Agatha Raisin and the Murderous Marriage
Agatha glared at him. ‘They knew all along that Jimmy had been strangled and yet they let me think I might have caused him to strike his head on a rock or something. I’ve a damn good mind to sue them. And as for James – James murder my husband? James? Believe me, the whole experience will have been so vulgar, so distasteful to my ex-lover that all he will want to do is put as many miles between us as possible. So he can’t have been hanging around the village to murder Jimmy. That takes rage and passion, and in order to experience that amount of rage and passion, he would need to have been in love with me!’

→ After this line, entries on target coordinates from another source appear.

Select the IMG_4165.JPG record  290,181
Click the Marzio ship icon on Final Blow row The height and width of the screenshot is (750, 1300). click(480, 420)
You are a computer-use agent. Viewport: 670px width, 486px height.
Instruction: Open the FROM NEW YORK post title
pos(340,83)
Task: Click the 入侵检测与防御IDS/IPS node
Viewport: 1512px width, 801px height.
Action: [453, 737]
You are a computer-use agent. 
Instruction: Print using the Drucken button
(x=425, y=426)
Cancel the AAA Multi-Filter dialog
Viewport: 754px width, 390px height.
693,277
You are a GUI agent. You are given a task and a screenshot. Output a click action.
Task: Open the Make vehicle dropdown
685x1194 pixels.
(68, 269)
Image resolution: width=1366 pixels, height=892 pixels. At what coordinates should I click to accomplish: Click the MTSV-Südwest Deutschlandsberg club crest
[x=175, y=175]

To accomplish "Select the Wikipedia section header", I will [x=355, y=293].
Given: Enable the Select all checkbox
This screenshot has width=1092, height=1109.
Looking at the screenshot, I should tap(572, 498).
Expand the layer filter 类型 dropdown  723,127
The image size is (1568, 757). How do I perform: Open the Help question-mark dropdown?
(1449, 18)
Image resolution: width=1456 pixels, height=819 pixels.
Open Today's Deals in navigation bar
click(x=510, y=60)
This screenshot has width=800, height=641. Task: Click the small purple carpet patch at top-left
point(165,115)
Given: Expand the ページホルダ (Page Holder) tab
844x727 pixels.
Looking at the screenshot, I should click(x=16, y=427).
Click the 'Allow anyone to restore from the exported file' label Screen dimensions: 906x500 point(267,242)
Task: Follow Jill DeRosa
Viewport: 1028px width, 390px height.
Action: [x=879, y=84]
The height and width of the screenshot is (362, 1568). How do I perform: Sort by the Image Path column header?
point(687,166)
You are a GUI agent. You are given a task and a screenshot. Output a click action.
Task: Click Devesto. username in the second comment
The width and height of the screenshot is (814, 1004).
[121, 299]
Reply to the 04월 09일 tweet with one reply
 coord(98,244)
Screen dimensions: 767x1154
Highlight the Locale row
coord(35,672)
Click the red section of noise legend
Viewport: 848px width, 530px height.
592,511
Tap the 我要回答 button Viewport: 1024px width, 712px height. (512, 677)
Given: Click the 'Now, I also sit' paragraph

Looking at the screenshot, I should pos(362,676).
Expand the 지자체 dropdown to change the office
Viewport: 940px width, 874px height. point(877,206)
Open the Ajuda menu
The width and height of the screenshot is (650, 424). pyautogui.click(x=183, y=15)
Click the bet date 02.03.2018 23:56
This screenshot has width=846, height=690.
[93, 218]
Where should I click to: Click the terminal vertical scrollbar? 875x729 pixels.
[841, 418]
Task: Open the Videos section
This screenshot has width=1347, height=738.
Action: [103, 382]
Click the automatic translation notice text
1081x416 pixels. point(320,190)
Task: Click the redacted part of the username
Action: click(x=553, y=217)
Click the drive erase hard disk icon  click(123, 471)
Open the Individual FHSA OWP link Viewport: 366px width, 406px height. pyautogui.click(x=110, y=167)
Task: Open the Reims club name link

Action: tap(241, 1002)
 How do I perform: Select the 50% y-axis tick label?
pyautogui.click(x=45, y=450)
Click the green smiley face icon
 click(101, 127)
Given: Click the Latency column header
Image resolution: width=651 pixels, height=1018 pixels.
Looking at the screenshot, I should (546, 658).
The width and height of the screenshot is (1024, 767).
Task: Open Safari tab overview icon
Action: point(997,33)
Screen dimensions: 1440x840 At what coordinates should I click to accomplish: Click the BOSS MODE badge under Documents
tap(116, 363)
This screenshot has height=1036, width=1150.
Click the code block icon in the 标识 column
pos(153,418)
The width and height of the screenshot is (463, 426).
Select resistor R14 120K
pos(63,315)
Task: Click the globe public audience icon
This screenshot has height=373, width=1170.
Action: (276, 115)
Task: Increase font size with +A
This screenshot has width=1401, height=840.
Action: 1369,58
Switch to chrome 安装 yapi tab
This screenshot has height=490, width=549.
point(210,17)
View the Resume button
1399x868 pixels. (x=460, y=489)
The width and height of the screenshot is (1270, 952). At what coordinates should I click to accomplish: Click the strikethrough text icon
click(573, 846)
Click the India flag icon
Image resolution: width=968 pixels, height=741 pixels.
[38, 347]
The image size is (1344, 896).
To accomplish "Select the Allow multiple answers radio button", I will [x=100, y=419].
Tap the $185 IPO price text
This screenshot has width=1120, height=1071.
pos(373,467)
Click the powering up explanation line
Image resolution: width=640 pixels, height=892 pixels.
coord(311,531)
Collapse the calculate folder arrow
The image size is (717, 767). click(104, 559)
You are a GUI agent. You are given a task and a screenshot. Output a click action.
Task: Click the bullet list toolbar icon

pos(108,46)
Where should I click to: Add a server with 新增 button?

‘Come on, Agatha. The man had a bad shock.’
‘If he had loved me, he would have stood by me,’ said Agatha. ‘And do you know what I feel for him now? Nothing. Sweet eff all.’
‘Either you’re still in shock or you couldn’t have loved him all that much yourself,’ said Bill.
‘What do you know about it? You’re too young.’ Bill was in his twenties.
‘More than you think,’ said Bill ruefully. ‘I think I’ve fallen myself.’
‘Go on,’ said Agatha, momentarily diverted from her troubles. ‘Who?’
‘Maddie Hurd.’
‘That hatchet-faced creature?’
‘Now, you are not to talk about her like that, Agatha. Maddie’s bright and clever and . . . and . . . I think she cares for me.’
‘Oh, well, chacun à son goût, as we say back at the buildings. Or everyone to their own bag. But if they think James did it, they’re wasting time. Look, Harry Symes saw me. Didn’t he see anyone else on the road?’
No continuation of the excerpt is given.